- **Reading passage**
## START

The biggest challenge facing Zimbabwean organisations today is to manage wages and salaries against the worsening economic environment. This is the time for the country, industry and individual organisations to rethink their remuneration systems.
The major problems which I have alluded to in my previous articles are that wages and salaries are based on grade (all jobs), NEC negotiated, market related and are not performance based. Over and above these challenges, 99.99% of the remuneration is fixed and guaranteed for most Zimbabwean organisations – in bad times and good times you are forced to pay the same amount in salaries and wages. A lot of the remuneration items are hidden and not properly accounted for in staff costs. When I have helped companies to move to the total cost to company model, many organisations are shocked at the true amounts they are paying their staff. Another challenge is that very few organisations rarely pay for extra value created and that is another danger sign.
The current wage system entirely based on collective bargaining is rigid and does not allow employers to take into consideration different company circumstances: positive or negative. Wages and salaries are set on the basis of performance next door (same industry). Over and above this Zimbabwean collective bargaining agreements are permanent: in good and bad times we use the same model. The current wage setting system presupposes a stable and improving economic conditions as it does not take into consideration deteriorating economic conditions. Since the current system is so rigid, a majority of employers have surrendered wage setting to National Employment Councils. The wages and salaries in Zimbabwe are supported by a plethora of benefits and allowances that do not make business sense in the current business environment. The above conditions have led to a significant escalation of wage costs – the consequences are evident everywhere (delayed salary payments – in government, private sector and state enterprises).

## END

- **What is expected**
Reproduce the part of the passage on Zimbabwean wages between "The major problems" and "another danger sign.", inclusive. The lines that follow come from a separate source.

- **Given data**
## START

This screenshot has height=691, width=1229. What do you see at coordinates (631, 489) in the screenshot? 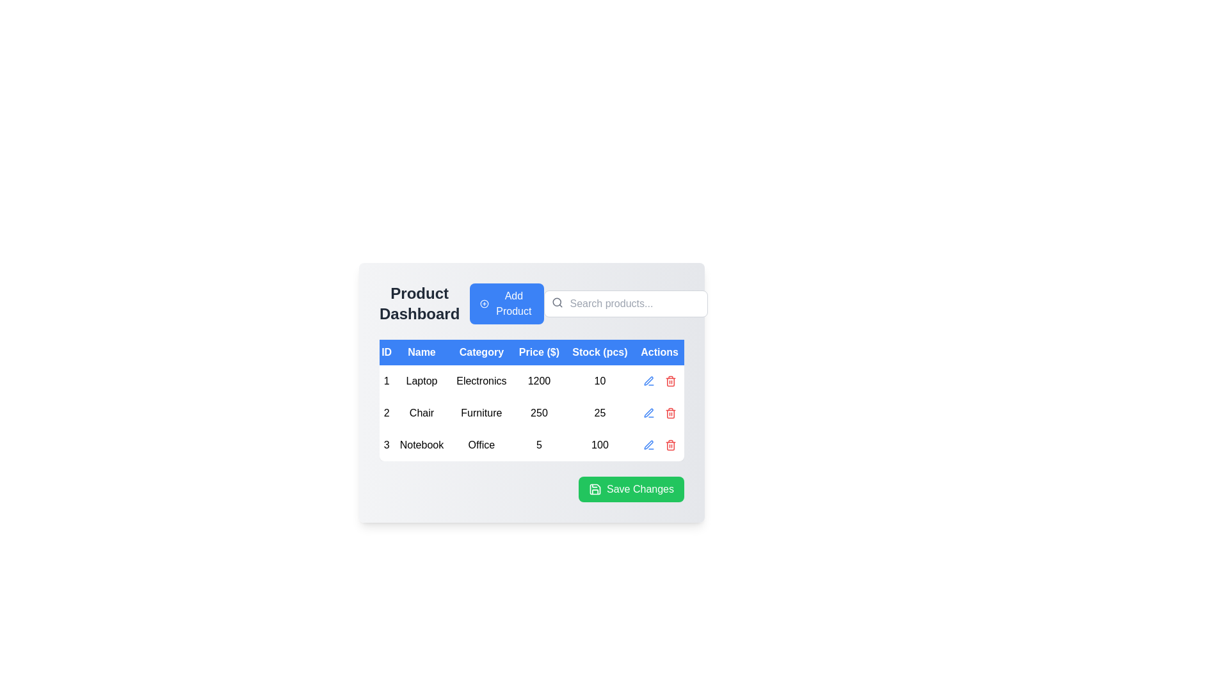
I see `the save button located in the lower-right corner of the footer of the information panel` at bounding box center [631, 489].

## END

- **Worked solution**
The major problems which I have alluded to in my previous articles are that wages and salaries are based on grade (all jobs), NEC negotiated, market related and are not performance based. Over and above these challenges, 99.99% of the remuneration is fixed and guaranteed for most Zimbabwean organisations – in bad times and good times you are forced to pay the same amount in salaries and wages. A lot of the remuneration items are hidden and not properly accounted for in staff costs. When I have helped companies to move to the total cost to company model, many organisations are shocked at the true amounts they are paying their staff. Another challenge is that very few organisations rarely pay for extra value created and that is another danger sign.